:: Work task ::
What is needed is an exact copy of the lines in the listing below, from the one with "Click the @section('js')" up to and including the one with "Where should I", with no other lines.

:: Dataset records ::
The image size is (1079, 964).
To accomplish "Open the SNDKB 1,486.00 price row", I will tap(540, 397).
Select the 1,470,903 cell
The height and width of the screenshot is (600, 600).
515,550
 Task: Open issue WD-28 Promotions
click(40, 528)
...
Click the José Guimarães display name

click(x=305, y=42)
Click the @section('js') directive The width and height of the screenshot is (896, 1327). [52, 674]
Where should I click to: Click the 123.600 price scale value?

:: Finished task ::
Click the @section('js') directive The width and height of the screenshot is (896, 1327). [52, 674]
Where should I click to: Click the 123.600 price scale value?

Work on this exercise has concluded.